I've got a feeling Tyler will be a factor next year, though.
Jacob from Beaverton, Ore., writes: My name is Jacob, a freshman at the University of Oregon, and I just had some questions about how you became a sports journalist/ESPN blogger (I think that is how you would classify your profession? yes/no?). I am an avid college football fan and having a profession in this sort of field would definitely interest me.Currently, I have not yet declared a major. I have always enjoyed history and political science, but there really isn't anything to do with those kind of majors in the economy today other than teaching, which doesn't appeal to me at all. This has sparked my initiative to find other career pathways which interest me, and lets be honest, who doesn't like sports!?So on to the questions:What did you major in at the University of Richmond? Did that major play any role in your current career?What do you recommend I major in to pursue a career similar to yours?Is sports journalism even a realistic career to pursue? How did you become one?
Ted Miller: My career advice is to have as much fun as you possibly can before you turn 25. At some point, you need to hang out in Amsterdam. And Barcelona. Then think about your career.
I was an English major. I wanted to be an English professor. And write a few novels and move to Barcelona. And Amsterdam.
I started at a small paper. Then moved to a bigger one. And so-on.

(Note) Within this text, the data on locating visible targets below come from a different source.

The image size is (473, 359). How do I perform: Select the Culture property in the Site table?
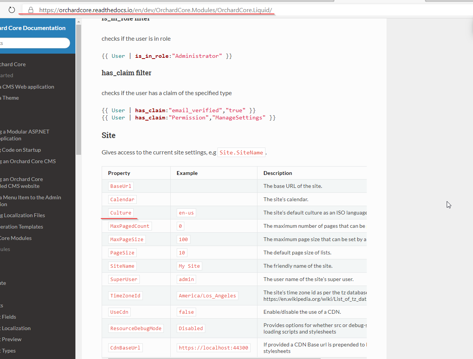pyautogui.click(x=121, y=213)
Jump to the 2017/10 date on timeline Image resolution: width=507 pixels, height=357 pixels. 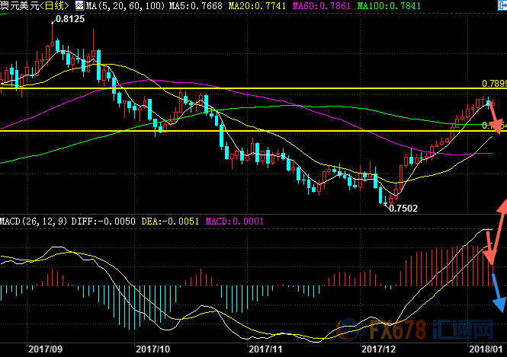(151, 348)
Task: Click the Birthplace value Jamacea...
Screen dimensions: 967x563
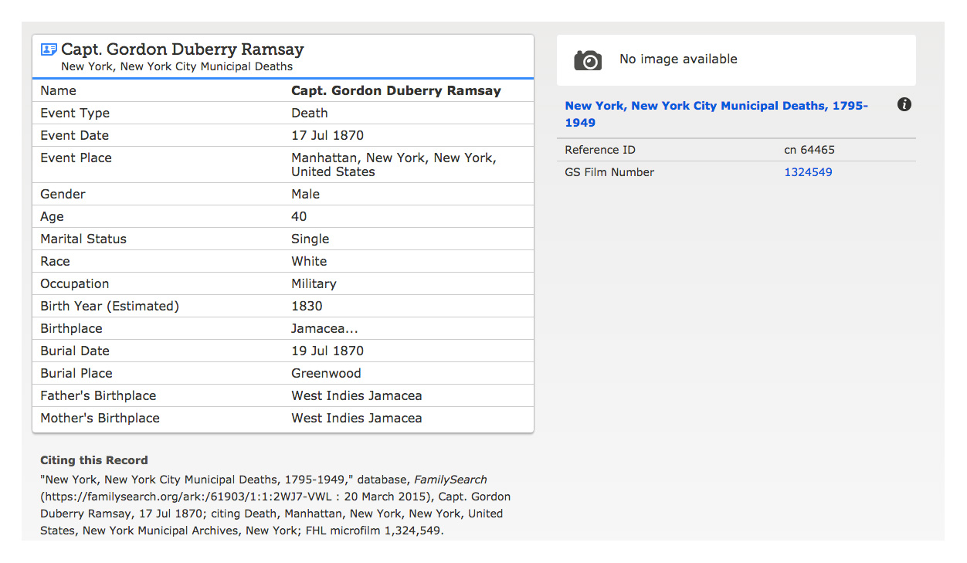Action: tap(324, 328)
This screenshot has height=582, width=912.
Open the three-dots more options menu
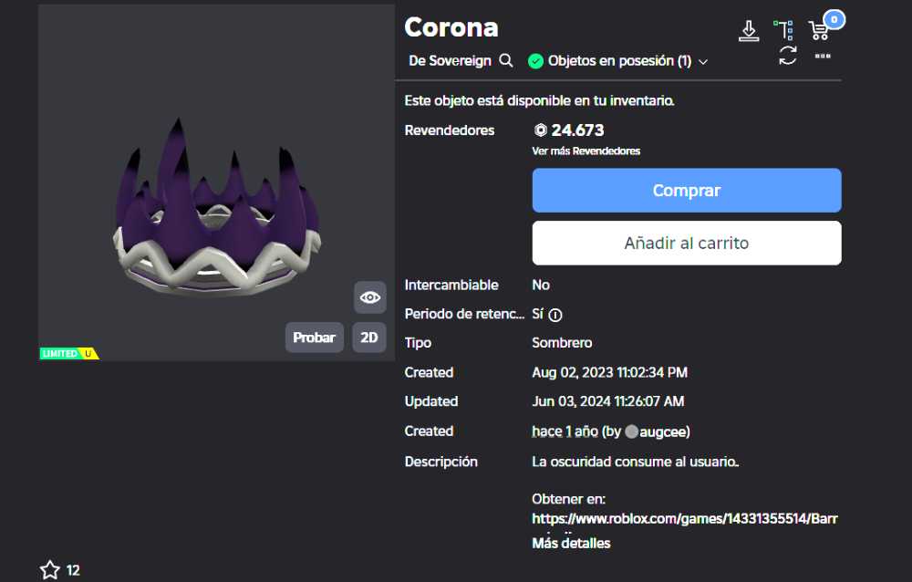click(821, 57)
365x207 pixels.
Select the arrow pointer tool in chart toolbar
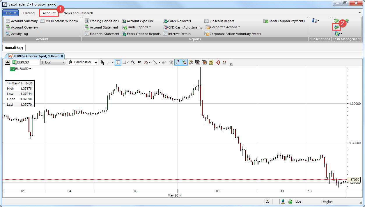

As for what I do for ESPN.com: You can do the same thing right now. Just start writing a blog. Write for the school paper. Try to string for the local newspaper. Gather your clips. Try to get an internship.
It's not rocket science.
It's much, much harder and more important.
DuckVader from "Still Floating" writes: Okie Dokies Mr. Ted Miller. I think it's time to give Oregon's Defense some nifty little catch phrase name so we can keep promoting how amazing we are (Knock on Wood for the love of god). We might need it if we win out (see Texas national title game campaign). I'm thinking, call us the Carbon Curtain... yea? you like?PS Solid work with the new videos. My only comment would be loosen up a bit on them, maybe don't treat them like your a news caster. Your a hip, witty, blogger; so go with that! Be a silly son of a B, people dig that!
Ted Miller: Me silly? Bollocks!
As for a nickname for the Ducks defense, we might want to give it one more week, post-Toby Gerhart.
But you Duck fans out there should feel free to offer suggestions. I will then steal the best one and claim I invented it.
By the way, Duck Vader, do you know my boss, Darth Duffey? I think you Sith Lords run in the same circles.